I'm not sure why this made HN 2 years after posting it, but I wanted to make a comment.

SO has implemented a way to remove the nofollow links, but it is way too strict, and probably only affects a very very very small percentage of answers. I'd bet less than 0.1%.

For example see this answer with 74 upvotes from a user with almost 100k reputation. The links are to MSDN (which is probably not spam by definition) and to a quoted source on techbubbles.com. http://stackoverflow.com/questions/2660355/net-4-0-has-a-new...



Those should have been un-nofollow-ed (went and looked the algorithm up), so that's probably a bug.

I'll dig into it, should have a fix in the next deploy (assuming it is a bug, but I don't see what else it'd be).


Hm. I took a look at a few of my highly voted comments. Some of them have nofollow, some don't. I can't really tell why. For instance, this answer: http://stackoverflow.com/questions/1990464/efficiency-of-pur... has lots of links in it, citing sources, all of which are nofollowed. A few more of my lower voted answers do not have nofollow.
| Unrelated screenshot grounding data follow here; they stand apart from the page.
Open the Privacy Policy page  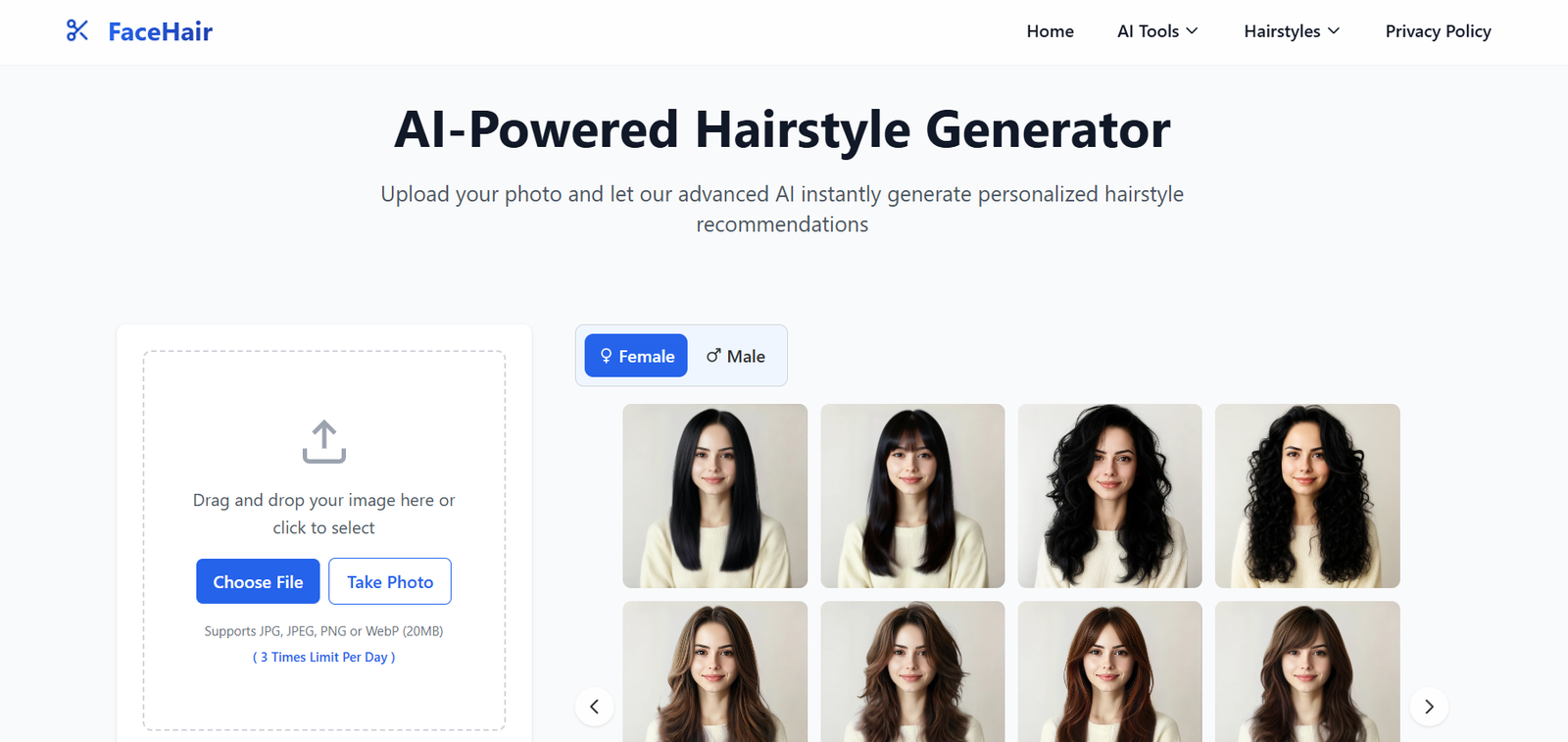pos(1438,31)
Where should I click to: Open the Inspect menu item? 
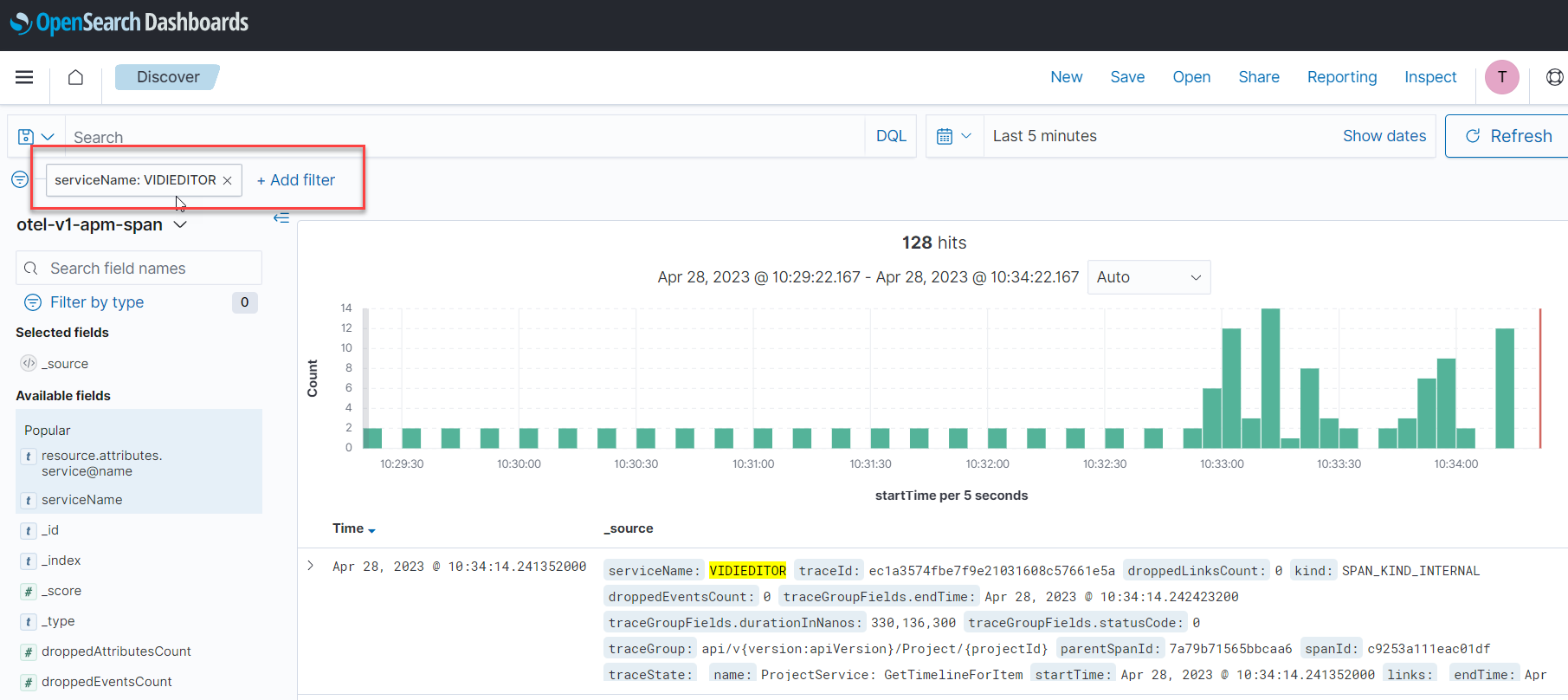tap(1429, 77)
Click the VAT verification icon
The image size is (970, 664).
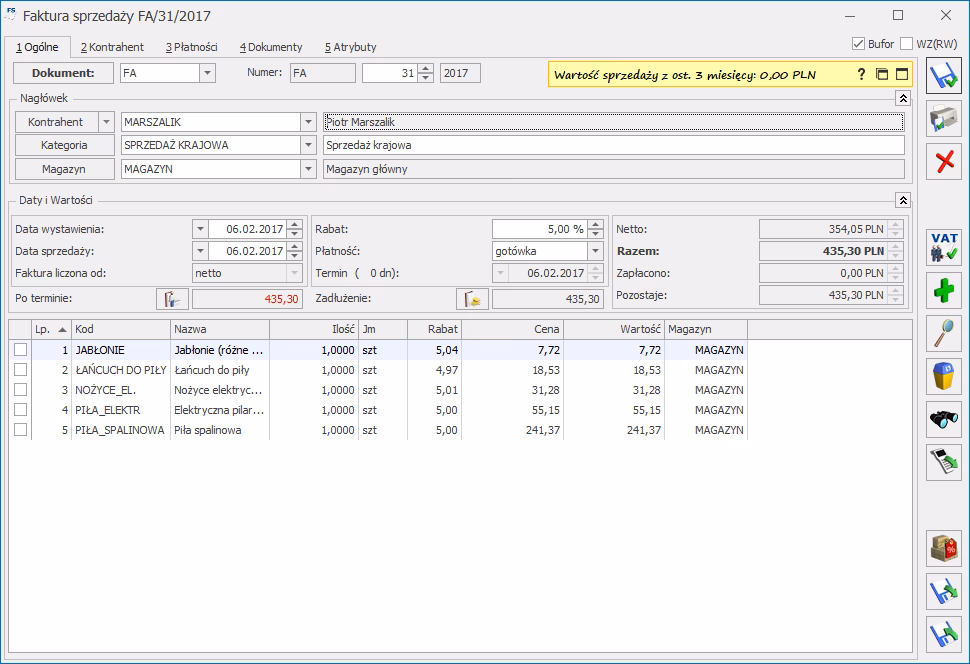pyautogui.click(x=944, y=247)
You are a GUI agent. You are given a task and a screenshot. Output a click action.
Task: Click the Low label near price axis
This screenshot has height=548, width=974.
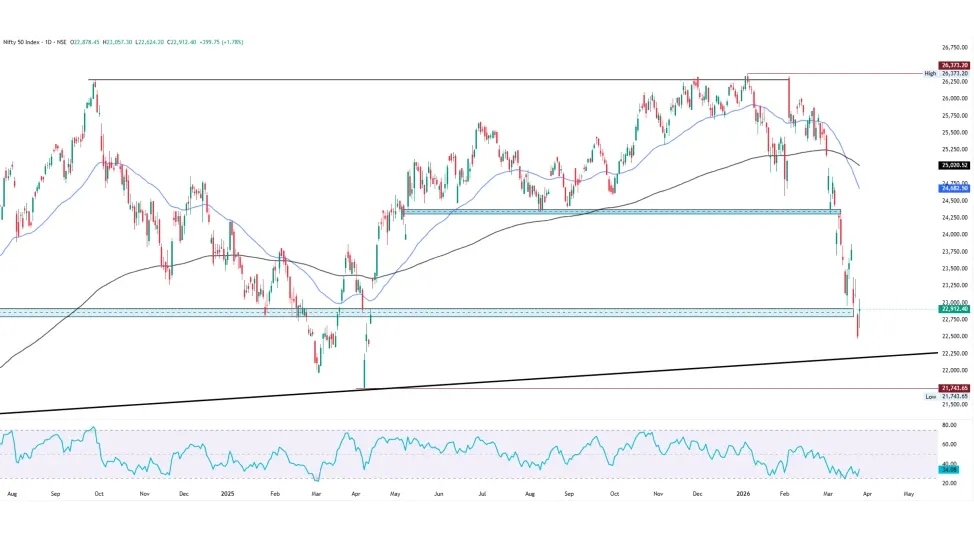pos(930,396)
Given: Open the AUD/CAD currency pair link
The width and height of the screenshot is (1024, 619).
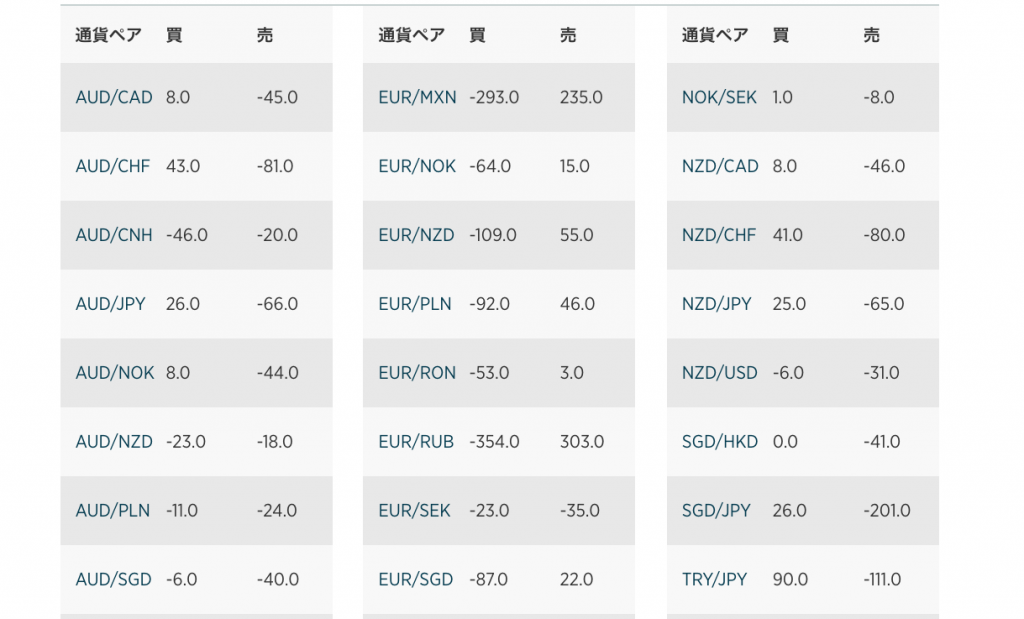Looking at the screenshot, I should pyautogui.click(x=114, y=97).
But this one does: http://stackoverflow.com/questions/1946426/html-5-is-it-br-b.... As I go through my history, I find that most of my links are nofollowed; even ones that get more than 25 upvotes, have been around for years, and I'm within the top 1% of reputation site-wide: http://stackoverflow.com/questions/5724522/creating-github-r....

So, either the algorithm is really strict and fairly capricious, or it's quite badly broken.


You're trying to decide on your end how many upvotes/downvotes should trigger nofollow - have you talked to Google about a standard (which presumably sites like Reddit could also use) to expose that information so Google's crawlers can reach their own conclusions on a case-by-case basis if need be?